If, on the other hand, the request timed-out (i.e. took longer than 30 seconds to complete), the “Root cause” will show you a traceroute to the domain of the requested resource. Unfortunately, this is of limited value because the Crossref firewall does not respond to traceroute requests.

Also- sometimes, confusingly you may see what looks like a successful and complete response from the service. This simply means that the response came after the timeout period of 30 seconds. This should not be interpreted to mean the service is, in fact, working. An HTTP services responding in over 30 seconds is not working.

Pingdom updates to the Crossref public status page.

Crossref uses statuspage.io to host the Crossref public statuspage.
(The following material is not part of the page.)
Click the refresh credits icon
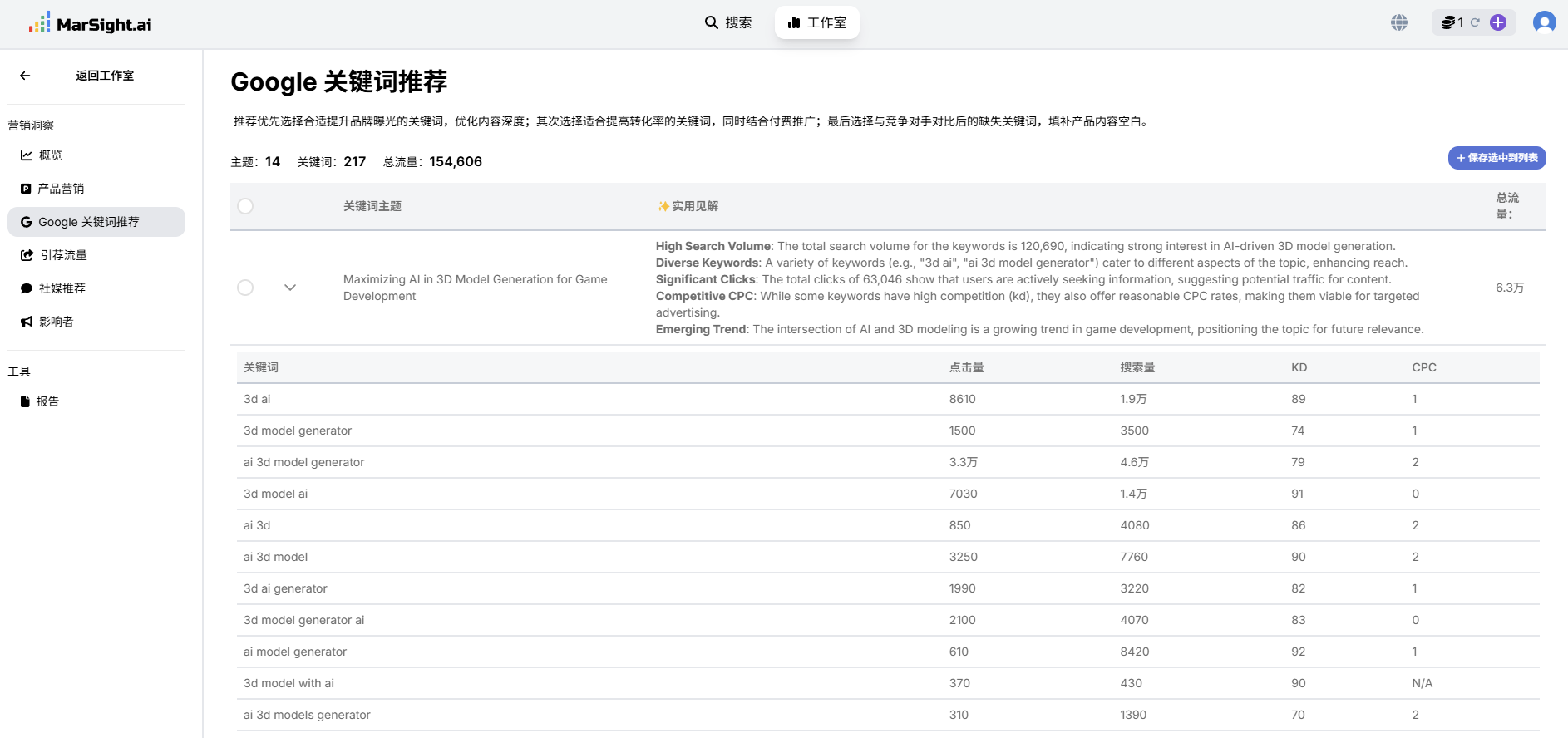1568x738 pixels. (x=1475, y=22)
Some of the components on the status page are updated automatically updated via Pingdom.

To get Pingdom to automatically update a component on statuspage.io, you must:

  1. In statuspage, click on the “automation” button next to the component that should be updated by Pingdom. It will list the “specific email address for this component” which will look something like this: component+73ec22b4-dfd4-492b-xy59-91c7ab112f3a@notifications.statuspage.io.
  2. Copy that email address and go to the Pingdom admin page.
  3. Go to the “Alert contacts” section of the “Users” page on Pingdom.
  4. Check to see if there is already an “Alert Contact” for the statuspage component in question. If there is not, create one. If there is, edit it.
  5. Make sure the email address of the “Alert contact” is the one you copied from statuspage.io.
  6. Click on “Test alert settings”.
  7. Go back to the component on the statuspage.io site. Click on automation again and you should see the test mail from Pingdom appear in the dialog.

TIP: Note that, if you edit or change a component on statuspage.io- it will generate a new email address and break the linkage between Pingdom and statuspage.io unless you update the pingdom alert contact’s email address again with the new statuspage component email.